Without a standard, major email senders and providers have had to work out individual arrangements with each other to verify messages, report problems, and attempt to block fraudulent mail before it reaches users—often with the result that legitimate (but unauthenticated) mail gets rejected. DMARC aims to improve that, creating a standard that embraces both SPF and DKIM and creates a standard feedback mechanism so site operators can more easily identify problems with email delivery or reception.

Embracing both SPF and DKIM means email operators can embrace whichever standard makes the most sense for them. SPF is the easiest to implement, and works by publishing email sender polices as part of a site’s DNS information: that’s manageable for simple setups but doesn’t always scale well for complex operators. DKIM, conversely, relies on cryptographic verification—it’s harder to set up, but easier to scale for truly massive email operators.

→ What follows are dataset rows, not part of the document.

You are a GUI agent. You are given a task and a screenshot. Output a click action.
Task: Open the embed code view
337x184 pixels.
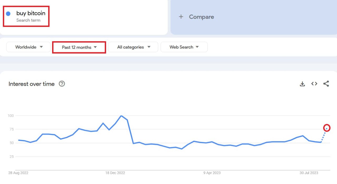coord(314,84)
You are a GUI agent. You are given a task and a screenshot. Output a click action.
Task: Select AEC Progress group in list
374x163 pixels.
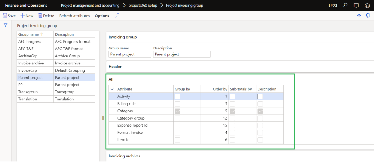point(30,42)
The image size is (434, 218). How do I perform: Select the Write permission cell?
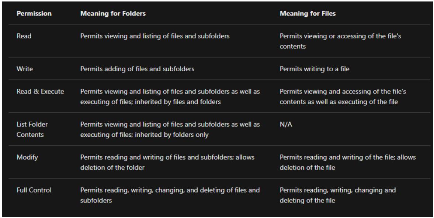(25, 69)
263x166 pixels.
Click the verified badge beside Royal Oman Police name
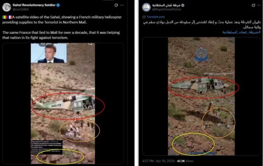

The proposed DMARC standard is explicitly aimed at phishing and making it much harder for scammers to get legitimate-looking email into inboxes in an effort to get people to reveal information or click links to malicious sites—and that’s one reason the financial community is interested in the technology. However, the DMARC standard doesn’t do anything to make the “from” line in messages any more authentic: even if DMARC gets accepted as a standard, everyone will still have open season on “from” lines—so always take them with a grain of salt.